Forbes listed the university as one of the best universities in Spain.

==Access==
The University of Almería is connected by roads and bus services to the city and the province.

===By road===
It is possible to come via the coast, using the AL-3202 road. This road is mainly used by those coming from the south of the capital. There is also an access road to the north from the AL-3200. This connects with the AL-12 motorway, which provides quick access from the north of the capital and the rest of the metropolitan area. A number of students prefer to cross the Andarax River to avoid congestion. The AL-3200 is also used from the East, but this is rare given the low population density in that area.
From early on parking spaces are scarce, so visitors often park several hundred yards away.

===By Public Transport===
Bus routes 11, 12, 18 and 19 of the local bus service come to UAL, and connect it with the capital via the bus station, providing access to all students in the province. The service is busy during peak hours, so for this reason it is common to see additional buses on routes 13 and 14, exclusively for student use.
The introduction of a tram is being considered, though government agencies do not deem it worthwhile.

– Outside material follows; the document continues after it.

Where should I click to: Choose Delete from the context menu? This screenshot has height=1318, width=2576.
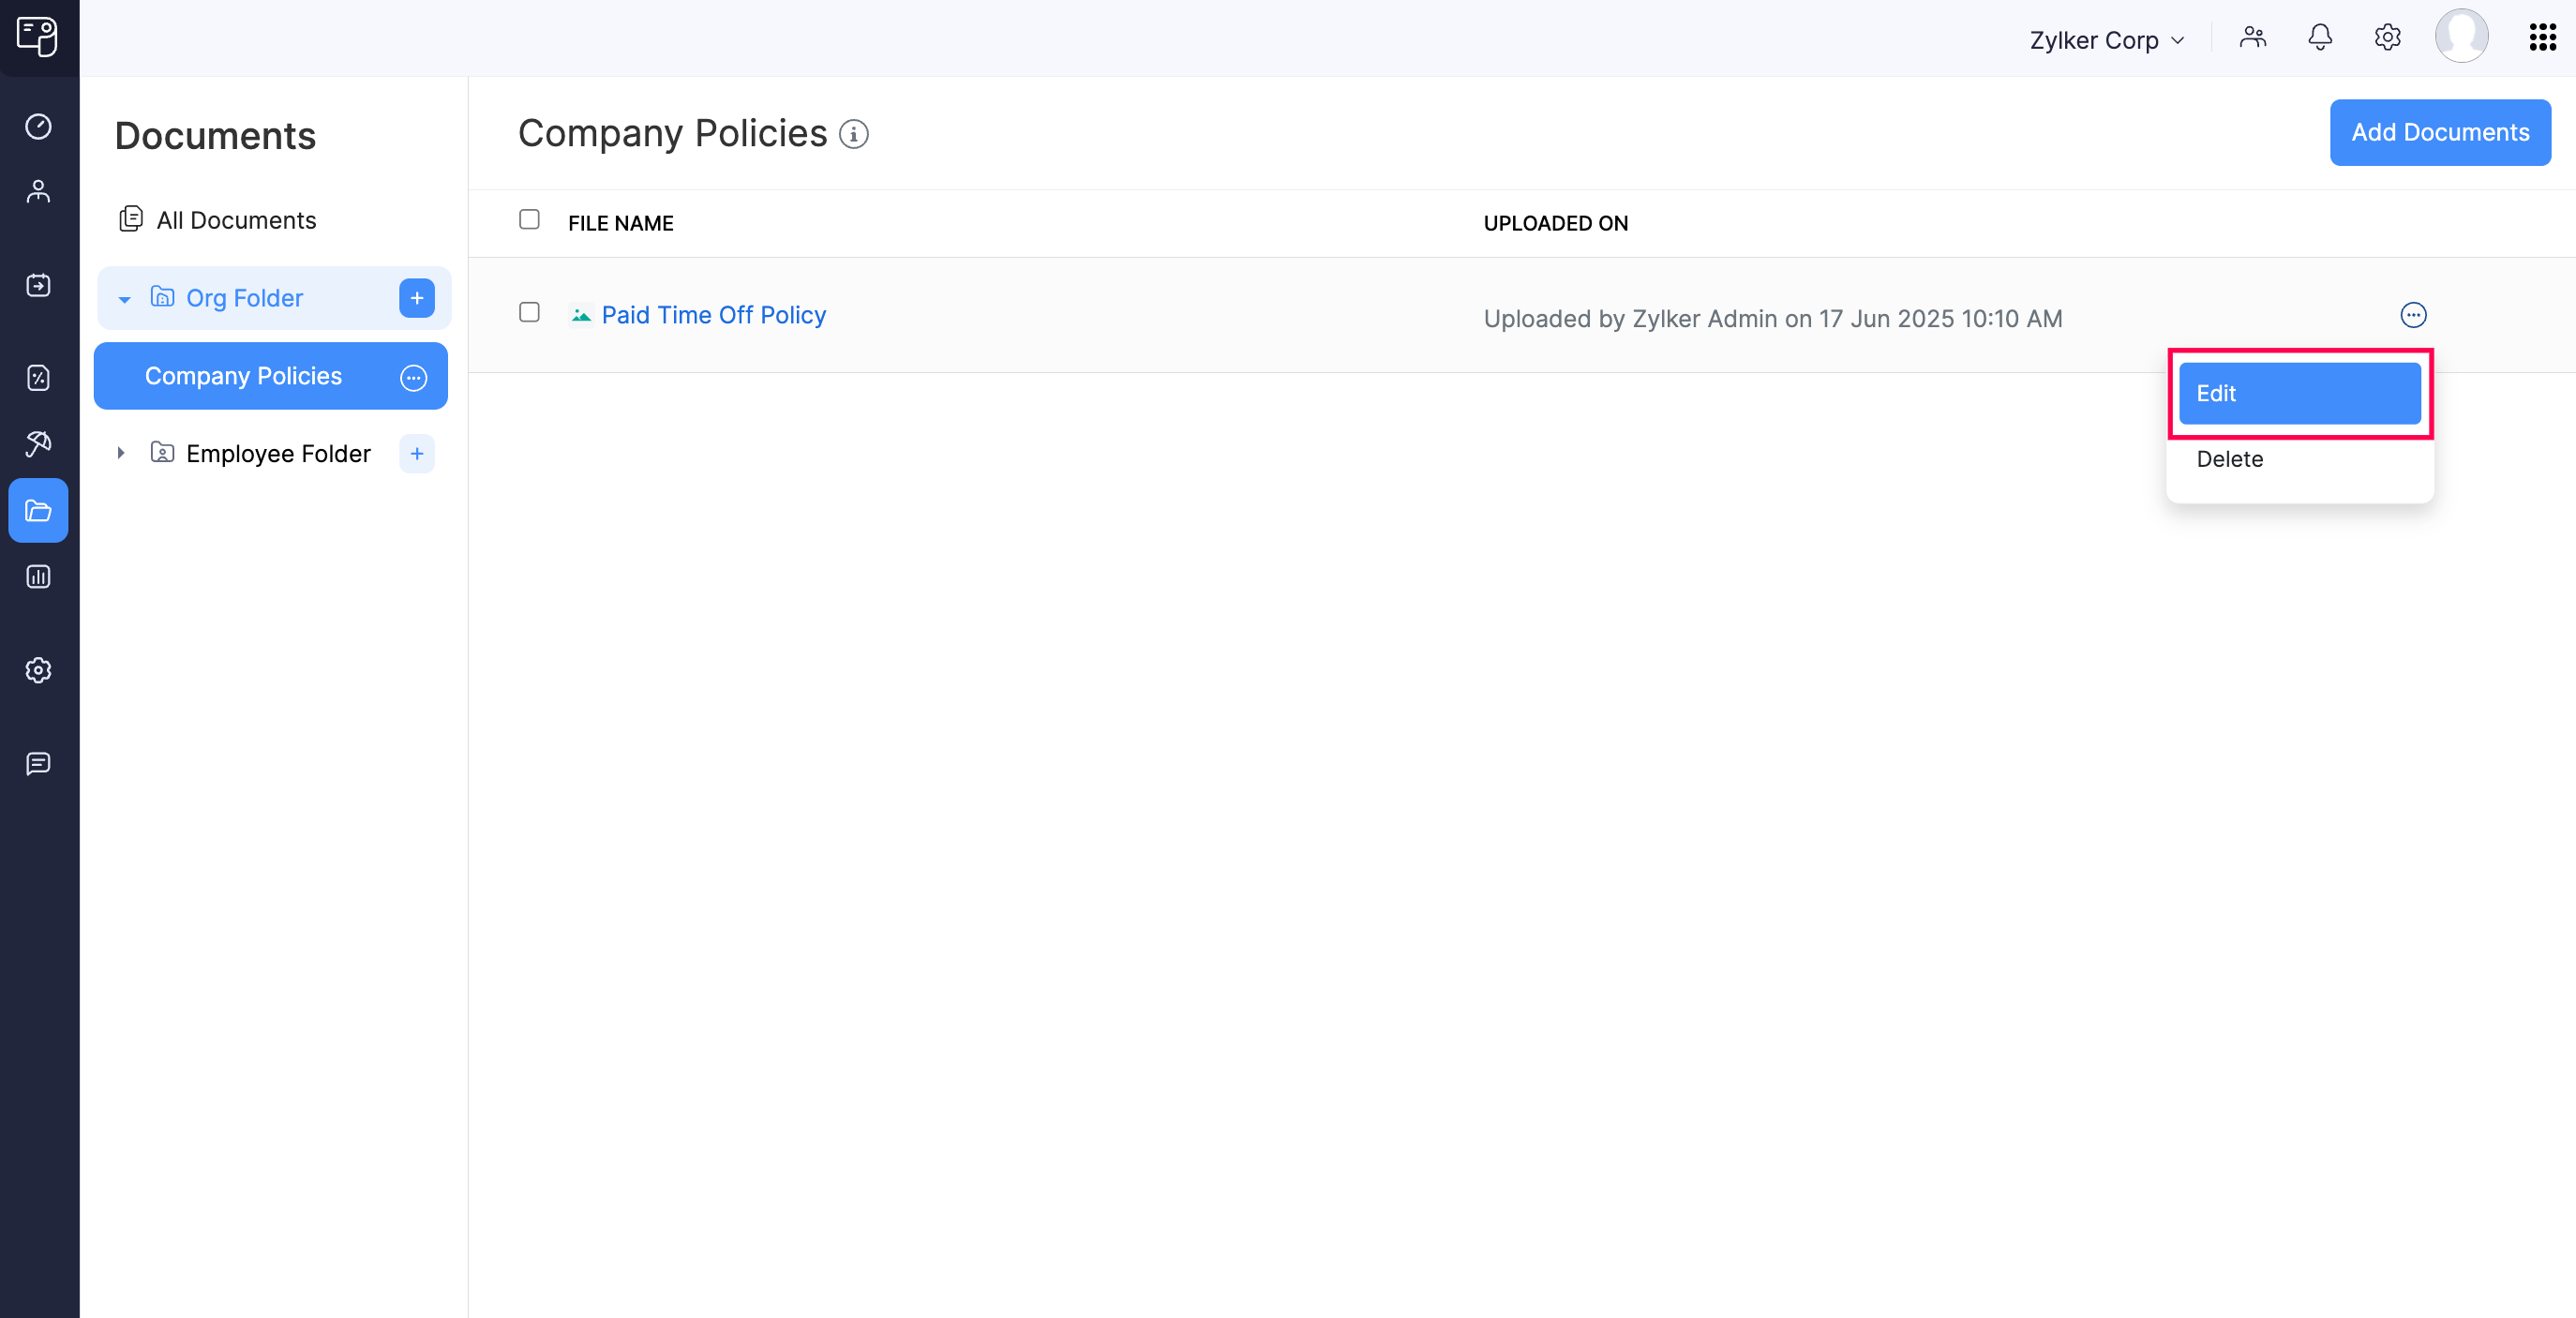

== Colleges and Faculties ==
===Colleges===
- Polytechnics
- Labour Relations

===Faculties===
- Health Sciences
- Economics and Business Studies
- Natural Sciences
- Education
- Law
- Humanities
- Psychology

==Polyphonic Choir==
The Polyphonic Choir of the University of Almería is a mixed polyphonic chamber choir, mainly composed of university students, created in the University of Almería (Almería, Andalusia, Spain).
The University Choir was founded as a polyphonic choir in 1994. Its director since then has been José Luis Martínez who was previously director of Almeria's Vírgen del Mar Choir. Its main objective is the study, interpretation, and diffusion of polyphonic choral music of all eras and styles.
It performs at all official functions of the university, as well as at various choral meetings, and participates in the music outreach programmes of Almería City Council, Almería Province Council, and the Ministry of Culture of Andalusia.
It has performed more than 150 recitals throughout Spain, and its repertoire is close to 200 works. It has recorded several television shows, and a CD.